I am not aware of anything more that is needed for this. The test suite does not give much feedback with this change -- only one test was changed for the better. Unless someone can show that this is broken, I will commit and let the larger community's use-cases drive further development.
This fails:
In [10]: ZZ[2**x].from_sympy(4**x)
---------------------------------------------------------------------------
CoercionFailed: expected an integer, got 4**x
...
ValueError: expected an expression convertible to a polynomial in Polynomial ring in 2**x over ZZ with lex order, got 4**x
This breaks a key invariant which is that the domain returned by construct_domain
should always be able to convert the expressions it was constructed for:
In [20]: vals = [2**x, 4**x]
In [21]: dom, domvals = construct_domain(vals)
In [22]: assert domvals == [dom.from_sympy(v) for v in vals]

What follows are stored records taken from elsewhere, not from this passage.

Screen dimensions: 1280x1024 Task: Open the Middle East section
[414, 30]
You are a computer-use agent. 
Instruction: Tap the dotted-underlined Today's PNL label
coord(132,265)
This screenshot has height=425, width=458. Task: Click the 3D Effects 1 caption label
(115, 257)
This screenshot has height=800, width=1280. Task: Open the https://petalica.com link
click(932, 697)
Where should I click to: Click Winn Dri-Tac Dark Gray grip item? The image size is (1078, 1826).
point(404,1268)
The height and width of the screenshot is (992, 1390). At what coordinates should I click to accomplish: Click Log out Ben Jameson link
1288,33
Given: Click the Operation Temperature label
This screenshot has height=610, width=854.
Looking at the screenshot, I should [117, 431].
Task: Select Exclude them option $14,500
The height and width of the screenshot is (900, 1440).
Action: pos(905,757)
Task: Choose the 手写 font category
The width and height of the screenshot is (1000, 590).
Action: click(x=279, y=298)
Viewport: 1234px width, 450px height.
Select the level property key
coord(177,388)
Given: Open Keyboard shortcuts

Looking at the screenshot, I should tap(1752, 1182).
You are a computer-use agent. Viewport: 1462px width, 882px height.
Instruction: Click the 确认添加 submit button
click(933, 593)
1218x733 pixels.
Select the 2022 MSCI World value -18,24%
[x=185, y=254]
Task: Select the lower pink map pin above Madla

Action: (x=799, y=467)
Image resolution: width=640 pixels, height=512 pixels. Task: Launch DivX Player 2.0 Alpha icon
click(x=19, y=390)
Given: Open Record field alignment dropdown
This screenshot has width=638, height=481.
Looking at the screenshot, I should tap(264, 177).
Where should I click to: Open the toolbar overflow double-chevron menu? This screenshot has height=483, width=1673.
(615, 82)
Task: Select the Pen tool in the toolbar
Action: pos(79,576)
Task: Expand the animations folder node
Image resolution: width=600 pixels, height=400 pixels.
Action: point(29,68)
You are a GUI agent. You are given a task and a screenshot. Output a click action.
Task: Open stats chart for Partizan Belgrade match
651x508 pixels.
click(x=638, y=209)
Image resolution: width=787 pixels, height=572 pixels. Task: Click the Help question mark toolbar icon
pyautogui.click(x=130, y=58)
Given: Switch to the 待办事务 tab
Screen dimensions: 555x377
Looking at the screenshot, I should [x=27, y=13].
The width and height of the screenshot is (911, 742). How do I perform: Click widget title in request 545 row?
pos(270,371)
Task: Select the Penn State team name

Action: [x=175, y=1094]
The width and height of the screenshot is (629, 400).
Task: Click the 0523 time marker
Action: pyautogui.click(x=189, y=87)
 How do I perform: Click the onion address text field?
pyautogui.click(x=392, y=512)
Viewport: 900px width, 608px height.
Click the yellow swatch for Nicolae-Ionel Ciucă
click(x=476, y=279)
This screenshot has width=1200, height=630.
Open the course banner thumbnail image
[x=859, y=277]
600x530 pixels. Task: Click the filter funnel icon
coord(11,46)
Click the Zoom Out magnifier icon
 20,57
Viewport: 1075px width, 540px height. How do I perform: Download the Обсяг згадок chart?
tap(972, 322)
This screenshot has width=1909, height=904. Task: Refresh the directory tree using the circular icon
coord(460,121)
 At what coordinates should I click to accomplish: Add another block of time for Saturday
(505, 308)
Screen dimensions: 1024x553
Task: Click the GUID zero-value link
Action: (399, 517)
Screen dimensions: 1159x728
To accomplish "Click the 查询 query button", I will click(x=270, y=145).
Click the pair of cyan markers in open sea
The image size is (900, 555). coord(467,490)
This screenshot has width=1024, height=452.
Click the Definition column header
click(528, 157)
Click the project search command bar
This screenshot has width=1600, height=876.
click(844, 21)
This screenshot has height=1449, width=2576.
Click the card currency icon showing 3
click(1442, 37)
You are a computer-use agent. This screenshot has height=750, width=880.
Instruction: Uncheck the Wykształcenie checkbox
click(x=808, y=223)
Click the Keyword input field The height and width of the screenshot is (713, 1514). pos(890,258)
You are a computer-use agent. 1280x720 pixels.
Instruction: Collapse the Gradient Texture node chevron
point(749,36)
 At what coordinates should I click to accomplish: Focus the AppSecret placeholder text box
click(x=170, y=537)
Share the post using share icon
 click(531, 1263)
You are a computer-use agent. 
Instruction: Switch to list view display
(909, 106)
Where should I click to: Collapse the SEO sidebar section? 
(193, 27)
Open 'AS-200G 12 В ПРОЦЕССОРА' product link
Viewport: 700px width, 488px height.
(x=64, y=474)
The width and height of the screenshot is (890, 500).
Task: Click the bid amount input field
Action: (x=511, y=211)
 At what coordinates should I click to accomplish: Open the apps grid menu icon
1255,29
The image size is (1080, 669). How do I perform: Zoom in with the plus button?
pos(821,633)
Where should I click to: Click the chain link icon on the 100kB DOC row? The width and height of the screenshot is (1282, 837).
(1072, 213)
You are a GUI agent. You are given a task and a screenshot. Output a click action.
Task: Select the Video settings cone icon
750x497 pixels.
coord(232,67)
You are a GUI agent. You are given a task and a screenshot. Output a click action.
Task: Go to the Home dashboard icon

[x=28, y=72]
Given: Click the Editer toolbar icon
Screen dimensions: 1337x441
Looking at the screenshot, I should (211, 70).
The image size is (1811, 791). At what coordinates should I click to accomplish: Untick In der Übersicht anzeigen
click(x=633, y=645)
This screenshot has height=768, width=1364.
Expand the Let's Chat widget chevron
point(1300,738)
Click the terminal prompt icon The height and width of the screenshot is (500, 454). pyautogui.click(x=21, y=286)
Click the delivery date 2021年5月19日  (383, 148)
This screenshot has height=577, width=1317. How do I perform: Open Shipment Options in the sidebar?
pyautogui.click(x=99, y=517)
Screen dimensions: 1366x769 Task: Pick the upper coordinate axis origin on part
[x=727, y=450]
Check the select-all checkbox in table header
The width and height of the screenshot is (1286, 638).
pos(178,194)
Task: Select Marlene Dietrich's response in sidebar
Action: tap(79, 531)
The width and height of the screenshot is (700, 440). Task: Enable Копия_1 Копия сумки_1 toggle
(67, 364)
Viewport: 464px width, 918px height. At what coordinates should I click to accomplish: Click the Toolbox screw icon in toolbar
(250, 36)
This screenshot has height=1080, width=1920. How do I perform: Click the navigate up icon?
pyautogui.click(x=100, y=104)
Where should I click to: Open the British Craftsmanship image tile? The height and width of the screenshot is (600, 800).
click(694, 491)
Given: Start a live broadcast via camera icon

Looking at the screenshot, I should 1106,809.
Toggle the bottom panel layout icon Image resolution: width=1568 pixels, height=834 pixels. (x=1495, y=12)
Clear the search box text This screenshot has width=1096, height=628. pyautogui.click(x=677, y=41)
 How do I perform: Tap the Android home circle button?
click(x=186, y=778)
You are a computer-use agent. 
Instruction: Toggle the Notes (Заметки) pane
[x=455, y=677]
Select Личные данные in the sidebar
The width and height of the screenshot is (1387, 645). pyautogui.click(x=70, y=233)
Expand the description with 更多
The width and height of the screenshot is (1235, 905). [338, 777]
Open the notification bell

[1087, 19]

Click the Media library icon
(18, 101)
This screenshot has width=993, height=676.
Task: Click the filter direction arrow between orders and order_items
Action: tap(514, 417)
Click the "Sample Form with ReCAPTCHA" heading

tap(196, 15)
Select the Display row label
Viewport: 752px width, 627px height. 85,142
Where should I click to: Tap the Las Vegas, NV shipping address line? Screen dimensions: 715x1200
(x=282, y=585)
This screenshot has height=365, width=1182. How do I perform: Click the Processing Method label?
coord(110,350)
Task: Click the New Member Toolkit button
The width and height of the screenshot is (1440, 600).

---------------------------------------------------------------------------
CoercionFailed
I'm also unsure about turning 4**x
into 2**(2*x)
everywhere:
In [27]: cancel(4**x)
Out[27]:
2⋅x
2
Maybe that's a good thing but I'm not sure.
This breaks a key invariant
I am guessing that I will have to dig into from_sympy
to fix this.
I'm also unsure about turning
4**x
into2**(2*x)
everywhere:
Possibly having to_sympy/as_expr
automatically convert this would help. I'm not sure whether 4**x
or 2**(2*x)
should be preferred in general. It seems unfortunate though to change this if there isn't any reason to do so.
if there isn't any reason to do so.
The motivation to do so is to make Rational-based powers behave the same as symbolic bases:
>>> [len(Poly((x+x**2).simplify()).gens) for x in (sin(x), 2**x)] # simplify to make (2**x)**2 -> 4**x
[1, 2]
This has implications for (as you noted) factoring; it also affects solving equations and removes the onus of looking for these redundant generators from solve
to Poly
.
Maybe this would be better as a type of simplification: tbd(2**x + 4**x) -> 2**x + 2**(2*x)
?
The motivation to do so is to make Rational-based powers behave the same as symbolic bases:
If that's the goal then it's also possible to go further and factorise other things e.g.
In [1]: 2**x*3**x
Out[1]:
x
6
In [2]: factor(2**x*3**x - 2**x)
Out[2]:
x x
- 2 + 6
There's definitely a question of how far we should go here because fully factorising integers can be an expensive operation. Another possibility is that this could be a Poly option or at least that it could be possible to specify these as generators:
In [3]: factor(2**x*3**x - 2**x, [2**x, 3**x])
Out[3]:
x x
- 2 + 6
In [4]: Poly(2**x*3**x - 2**x, [2**x, 3**x])
Out[4]: Poly(-(2**x) + 6**x, 2**x, 3**x, domain='ZZ[6**x]')
Yes, the factorization bothers me, too. Perhaps the better thing to do is attempt a unification of generators that are powers in Poly. Finding gcd is easy compared to factorization.